Hari demi hari aku lalui dengan getir, gelisah.
Aku takut, aku takut bertemu dengan manusia-manusia baik yang memberikan piutang kepada ibuku.
Aku gelisah menunggu kedatangan mereka.

Di waktu pagi ketika aku bangun dari tidurku, aku sudah merasa tidak punya tujuan untuk melanjutkan hari.
Di waktu siang ketika aku merasa gelisah, aku hanya merasa bingung untuk apa aku hidup?
Di waktu sore ketika manusia-manusia baik itu datang, aku hanya berkata "maaf, saya tidak tahu apa-apa".

Namun, ketika mereka tidak datang, aku justru khawatir mereka datang di malam hari.
Dan di waktu malam ketika aku ingin istirahat, aku berharap tidak ingin berjumpa dengan hari esok.
Ketika aku pergi ke luar rumah, aku masih saja merasa gelisah.
Aku takut mereka melakukan hal yang tidak diinginkan kepada keluargaku.

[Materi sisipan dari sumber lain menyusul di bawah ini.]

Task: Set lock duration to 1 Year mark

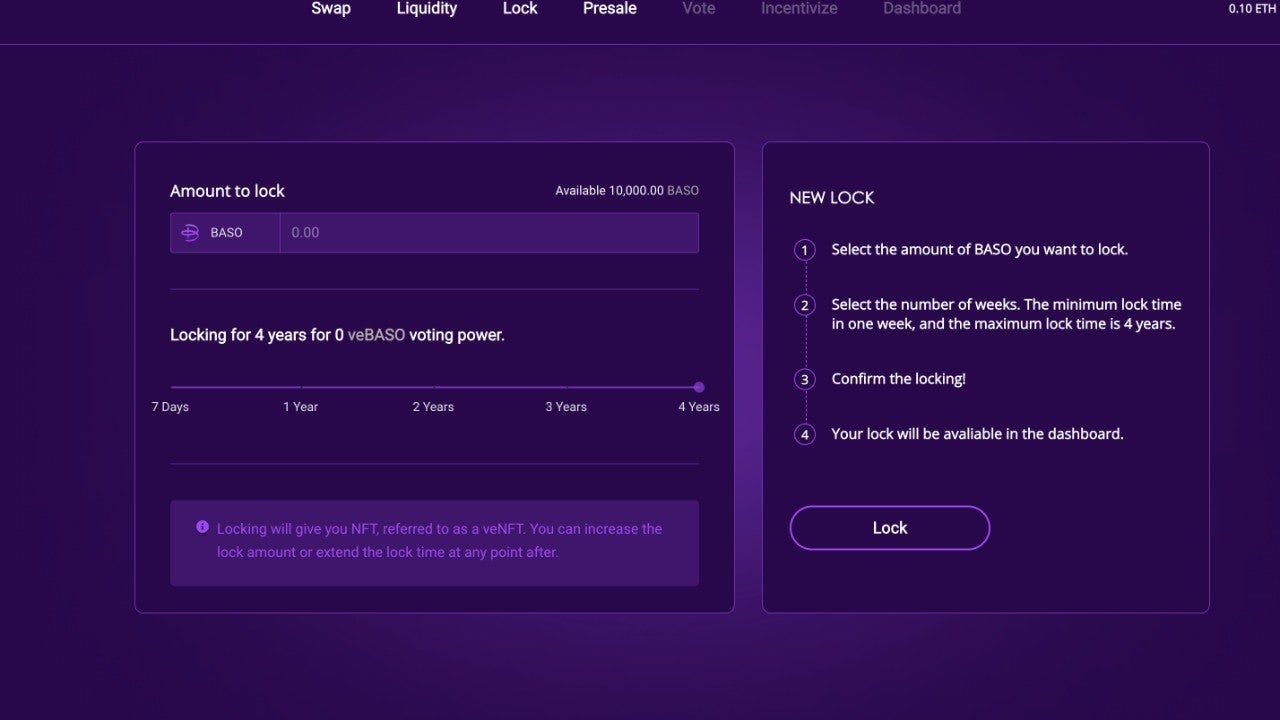Action: (x=301, y=387)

Tetapi, jika aku hanya diam saja di rumah, aku hanya melanjutkan hidup yang serba takut dan serba gelisah.
Ah, andai aku diberi kesempatan untuk menyelesaikan masalah ini, aku akan berusaha untuk menjadi manusia baik.
Tetapi, tidak seperti mereka yang memberi piutang kepada ibuku.

Aku hidup sendiri.
Walaupun aku punya beberapa teman, tetap saja aku hidup sendiri.
Aku tidak punya teman yang mau mendengarkan kegelisahan aku ini.
Padahal, aku sangat butuh mereka.
aku ingin berkeluh kesah kepada mereka tentang apa yang aku alami.

Pada akhirnya, hanya kepada Tuhan, aku bercerita.
Aku ceritakan semuanya saat aku menghadapnya.
Dalam ibadahku, aku bercerita tentang kegelisahanku ini.
Aku sangat berharap kegelisahan beserta masalah ini dapat segera berakhir.

Di ujung senja, aku hanya ingin hidup bahagia.